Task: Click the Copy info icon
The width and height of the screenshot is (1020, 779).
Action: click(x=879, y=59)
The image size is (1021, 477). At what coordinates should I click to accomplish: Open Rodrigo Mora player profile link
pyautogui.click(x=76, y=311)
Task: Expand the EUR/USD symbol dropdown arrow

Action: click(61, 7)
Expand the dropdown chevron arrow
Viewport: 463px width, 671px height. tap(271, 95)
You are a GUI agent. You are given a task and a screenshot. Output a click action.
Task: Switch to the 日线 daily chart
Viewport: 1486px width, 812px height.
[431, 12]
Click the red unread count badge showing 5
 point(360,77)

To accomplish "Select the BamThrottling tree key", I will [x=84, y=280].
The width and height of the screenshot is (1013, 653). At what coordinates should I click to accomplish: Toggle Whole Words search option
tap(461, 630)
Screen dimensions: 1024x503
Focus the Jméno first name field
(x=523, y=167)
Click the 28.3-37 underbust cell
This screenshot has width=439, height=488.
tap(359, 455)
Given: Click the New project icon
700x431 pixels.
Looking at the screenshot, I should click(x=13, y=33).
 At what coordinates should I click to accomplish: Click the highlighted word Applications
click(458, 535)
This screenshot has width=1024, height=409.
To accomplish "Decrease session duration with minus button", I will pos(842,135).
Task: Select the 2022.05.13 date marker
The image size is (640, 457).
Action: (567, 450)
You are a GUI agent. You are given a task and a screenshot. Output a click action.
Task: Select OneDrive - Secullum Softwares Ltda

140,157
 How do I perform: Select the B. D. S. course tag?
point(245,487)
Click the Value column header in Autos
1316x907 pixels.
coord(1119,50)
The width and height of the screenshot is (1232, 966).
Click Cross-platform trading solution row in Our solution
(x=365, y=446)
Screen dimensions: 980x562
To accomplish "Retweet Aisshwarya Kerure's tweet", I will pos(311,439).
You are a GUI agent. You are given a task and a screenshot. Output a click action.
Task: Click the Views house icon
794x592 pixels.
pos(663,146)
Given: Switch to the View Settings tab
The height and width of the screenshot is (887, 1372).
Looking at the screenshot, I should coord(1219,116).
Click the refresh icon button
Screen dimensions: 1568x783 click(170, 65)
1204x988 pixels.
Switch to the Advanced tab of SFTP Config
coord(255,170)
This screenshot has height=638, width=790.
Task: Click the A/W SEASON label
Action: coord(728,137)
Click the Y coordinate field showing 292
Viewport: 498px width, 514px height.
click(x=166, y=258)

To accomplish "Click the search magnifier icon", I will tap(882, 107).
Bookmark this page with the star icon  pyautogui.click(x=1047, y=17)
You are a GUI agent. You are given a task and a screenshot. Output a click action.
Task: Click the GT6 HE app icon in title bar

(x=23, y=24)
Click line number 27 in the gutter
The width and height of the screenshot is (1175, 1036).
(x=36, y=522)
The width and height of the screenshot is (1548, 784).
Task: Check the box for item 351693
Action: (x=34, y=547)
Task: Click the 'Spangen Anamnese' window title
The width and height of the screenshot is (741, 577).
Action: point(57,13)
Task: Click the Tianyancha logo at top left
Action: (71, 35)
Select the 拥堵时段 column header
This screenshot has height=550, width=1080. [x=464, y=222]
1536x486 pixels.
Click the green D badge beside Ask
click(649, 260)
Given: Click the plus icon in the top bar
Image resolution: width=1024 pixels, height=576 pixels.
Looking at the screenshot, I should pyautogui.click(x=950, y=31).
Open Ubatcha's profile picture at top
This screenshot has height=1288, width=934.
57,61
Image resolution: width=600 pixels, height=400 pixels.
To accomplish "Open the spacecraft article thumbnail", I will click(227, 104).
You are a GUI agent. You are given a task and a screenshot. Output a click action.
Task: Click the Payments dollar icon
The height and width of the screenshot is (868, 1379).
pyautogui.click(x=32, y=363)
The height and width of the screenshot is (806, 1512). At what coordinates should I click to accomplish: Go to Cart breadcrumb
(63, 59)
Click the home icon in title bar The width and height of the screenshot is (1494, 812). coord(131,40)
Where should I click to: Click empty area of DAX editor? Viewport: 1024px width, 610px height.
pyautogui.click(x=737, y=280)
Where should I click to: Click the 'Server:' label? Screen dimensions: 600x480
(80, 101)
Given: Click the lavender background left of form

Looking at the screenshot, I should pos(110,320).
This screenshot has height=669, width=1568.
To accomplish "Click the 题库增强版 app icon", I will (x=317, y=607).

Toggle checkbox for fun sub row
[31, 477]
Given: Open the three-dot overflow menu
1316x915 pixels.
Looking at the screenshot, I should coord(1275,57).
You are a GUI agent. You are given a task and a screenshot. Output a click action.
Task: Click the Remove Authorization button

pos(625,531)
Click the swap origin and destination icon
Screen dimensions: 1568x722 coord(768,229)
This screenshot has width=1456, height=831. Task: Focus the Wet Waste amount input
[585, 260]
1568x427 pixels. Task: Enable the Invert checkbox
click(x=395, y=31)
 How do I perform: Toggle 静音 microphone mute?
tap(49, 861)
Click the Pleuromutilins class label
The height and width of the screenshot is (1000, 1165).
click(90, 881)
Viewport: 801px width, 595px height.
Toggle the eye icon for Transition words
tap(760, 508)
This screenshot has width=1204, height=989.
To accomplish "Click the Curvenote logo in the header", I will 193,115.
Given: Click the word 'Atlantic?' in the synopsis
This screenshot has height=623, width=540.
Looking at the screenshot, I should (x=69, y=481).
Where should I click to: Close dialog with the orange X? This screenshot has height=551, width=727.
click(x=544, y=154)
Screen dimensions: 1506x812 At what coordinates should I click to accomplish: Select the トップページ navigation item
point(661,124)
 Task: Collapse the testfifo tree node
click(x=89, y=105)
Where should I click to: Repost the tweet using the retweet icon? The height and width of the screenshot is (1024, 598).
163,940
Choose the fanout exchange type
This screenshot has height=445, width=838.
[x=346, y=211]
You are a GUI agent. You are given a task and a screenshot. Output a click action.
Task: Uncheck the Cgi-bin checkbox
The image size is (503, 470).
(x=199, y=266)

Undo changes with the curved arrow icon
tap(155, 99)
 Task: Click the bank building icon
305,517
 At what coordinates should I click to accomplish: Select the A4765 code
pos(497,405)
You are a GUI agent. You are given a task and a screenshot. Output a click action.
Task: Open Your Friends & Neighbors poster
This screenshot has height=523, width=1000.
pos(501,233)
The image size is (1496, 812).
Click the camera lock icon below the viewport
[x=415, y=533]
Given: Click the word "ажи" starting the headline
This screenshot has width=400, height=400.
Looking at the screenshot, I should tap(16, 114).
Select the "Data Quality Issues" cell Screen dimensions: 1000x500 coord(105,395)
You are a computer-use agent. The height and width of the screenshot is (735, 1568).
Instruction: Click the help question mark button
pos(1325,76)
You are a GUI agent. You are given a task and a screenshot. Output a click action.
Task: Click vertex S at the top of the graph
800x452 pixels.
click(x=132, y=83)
++++++
_Task requirements_: Switch "GUI agent" to "interface agent" everywhere it appears in the records above, and write out all the lines again with nothing else changed.

_Full response_:
Task: Click the Copy info icon
The width and height of the screenshot is (1020, 779).
Action: click(x=879, y=59)
The image size is (1021, 477). At what coordinates should I click to accomplish: Open Rodrigo Mora player profile link
pyautogui.click(x=76, y=311)
Task: Expand the EUR/USD symbol dropdown arrow

Action: click(61, 7)
Expand the dropdown chevron arrow
Viewport: 463px width, 671px height. tap(271, 95)
You are a interface agent. You are given a task and a screenshot. Output a click action.
Task: Switch to the 日线 daily chart
Viewport: 1486px width, 812px height.
[431, 12]
Click the red unread count badge showing 5
 point(360,77)

To accomplish "Select the BamThrottling tree key", I will [x=84, y=280].
The width and height of the screenshot is (1013, 653). At what coordinates should I click to accomplish: Toggle Whole Words search option
tap(461, 630)
Screen dimensions: 1024x503
Focus the Jméno first name field
(x=523, y=167)
Click the 28.3-37 underbust cell
This screenshot has width=439, height=488.
tap(359, 455)
Given: Click the New project icon
700x431 pixels.
Looking at the screenshot, I should click(x=13, y=33).
 At what coordinates should I click to accomplish: Click the highlighted word Applications
click(458, 535)
This screenshot has width=1024, height=409.
To accomplish "Decrease session duration with minus button", I will pos(842,135).
Task: Select the 2022.05.13 date marker
The image size is (640, 457).
Action: (567, 450)
You are a interface agent. You are given a task and a screenshot. Output a click action.
Task: Select OneDrive - Secullum Softwares Ltda

140,157
 How do I perform: Select the B. D. S. course tag?
point(245,487)
Click the Value column header in Autos
1316x907 pixels.
coord(1119,50)
The width and height of the screenshot is (1232, 966).
Click Cross-platform trading solution row in Our solution
(x=365, y=446)
Screen dimensions: 980x562
To accomplish "Retweet Aisshwarya Kerure's tweet", I will pos(311,439).
You are a interface agent. You are given a task and a screenshot. Output a click action.
Task: Click the Views house icon
794x592 pixels.
pos(663,146)
Given: Switch to the View Settings tab
The height and width of the screenshot is (887, 1372).
Looking at the screenshot, I should coord(1219,116).
Click the refresh icon button
Screen dimensions: 1568x783 click(170, 65)
1204x988 pixels.
Switch to the Advanced tab of SFTP Config
coord(255,170)
This screenshot has height=638, width=790.
Task: Click the A/W SEASON label
Action: coord(728,137)
Click the Y coordinate field showing 292
Viewport: 498px width, 514px height.
click(x=166, y=258)

To accomplish "Click the search magnifier icon", I will tap(882, 107).
Bookmark this page with the star icon  pyautogui.click(x=1047, y=17)
You are a interface agent. You are given a task and a screenshot. Output a click action.
Task: Click the GT6 HE app icon in title bar

(x=23, y=24)
Click line number 27 in the gutter
The width and height of the screenshot is (1175, 1036).
(x=36, y=522)
The width and height of the screenshot is (1548, 784).
Task: Check the box for item 351693
Action: (x=34, y=547)
Task: Click the 'Spangen Anamnese' window title
The width and height of the screenshot is (741, 577).
Action: point(57,13)
Task: Click the Tianyancha logo at top left
Action: (71, 35)
Select the 拥堵时段 column header
This screenshot has height=550, width=1080. [x=464, y=222]
1536x486 pixels.
Click the green D badge beside Ask
click(649, 260)
Given: Click the plus icon in the top bar
Image resolution: width=1024 pixels, height=576 pixels.
Looking at the screenshot, I should pyautogui.click(x=950, y=31).
Open Ubatcha's profile picture at top
This screenshot has height=1288, width=934.
57,61
Image resolution: width=600 pixels, height=400 pixels.
To accomplish "Open the spacecraft article thumbnail", I will click(227, 104).
You are a interface agent. You are given a task and a screenshot. Output a click action.
Task: Click the Payments dollar icon
The height and width of the screenshot is (868, 1379).
pyautogui.click(x=32, y=363)
The height and width of the screenshot is (806, 1512). At what coordinates should I click to accomplish: Go to Cart breadcrumb
(63, 59)
Click the home icon in title bar The width and height of the screenshot is (1494, 812). coord(131,40)
Where should I click to: Click empty area of DAX editor? Viewport: 1024px width, 610px height.
pyautogui.click(x=737, y=280)
Where should I click to: Click the 'Server:' label? Screen dimensions: 600x480
(80, 101)
Given: Click the lavender background left of form

Looking at the screenshot, I should pos(110,320).
This screenshot has height=669, width=1568.
To accomplish "Click the 题库增强版 app icon", I will (x=317, y=607).

Toggle checkbox for fun sub row
[31, 477]
Given: Open the three-dot overflow menu
1316x915 pixels.
Looking at the screenshot, I should coord(1275,57).
You are a interface agent. You are given a task and a screenshot. Output a click action.
Task: Click the Remove Authorization button

pos(625,531)
Click the swap origin and destination icon
Screen dimensions: 1568x722 coord(768,229)
This screenshot has width=1456, height=831. Task: Focus the Wet Waste amount input
[585, 260]
1568x427 pixels. Task: Enable the Invert checkbox
click(x=395, y=31)
 How do I perform: Toggle 静音 microphone mute?
tap(49, 861)
Click the Pleuromutilins class label
The height and width of the screenshot is (1000, 1165).
click(90, 881)
Viewport: 801px width, 595px height.
Toggle the eye icon for Transition words
tap(760, 508)
This screenshot has width=1204, height=989.
To accomplish "Click the Curvenote logo in the header", I will 193,115.
Given: Click the word 'Atlantic?' in the synopsis
This screenshot has height=623, width=540.
Looking at the screenshot, I should (x=69, y=481).
Where should I click to: Close dialog with the orange X? This screenshot has height=551, width=727.
click(x=544, y=154)
Screen dimensions: 1506x812 At what coordinates should I click to accomplish: Select the トップページ navigation item
point(661,124)
 Task: Collapse the testfifo tree node
click(x=89, y=105)
Where should I click to: Repost the tweet using the retweet icon? The height and width of the screenshot is (1024, 598).
163,940
Choose the fanout exchange type
This screenshot has height=445, width=838.
[x=346, y=211]
You are a interface agent. You are given a task and a screenshot. Output a click action.
Task: Uncheck the Cgi-bin checkbox
The image size is (503, 470).
(x=199, y=266)

Undo changes with the curved arrow icon
tap(155, 99)
 Task: Click the bank building icon
305,517
 At what coordinates should I click to accomplish: Select the A4765 code
pos(497,405)
You are a interface agent. You are given a task and a screenshot. Output a click action.
Task: Open Your Friends & Neighbors poster
This screenshot has height=523, width=1000.
pos(501,233)
The image size is (1496, 812).
Click the camera lock icon below the viewport
[x=415, y=533]
Given: Click the word "ажи" starting the headline
This screenshot has width=400, height=400.
Looking at the screenshot, I should tap(16, 114).
Select the "Data Quality Issues" cell Screen dimensions: 1000x500 coord(105,395)
You are a computer-use agent. The height and width of the screenshot is (735, 1568).
Instruction: Click the help question mark button
pos(1325,76)
You are a interface agent. You are given a task and a screenshot. Output a click action.
Task: Click vertex S at the top of the graph
800x452 pixels.
click(x=132, y=83)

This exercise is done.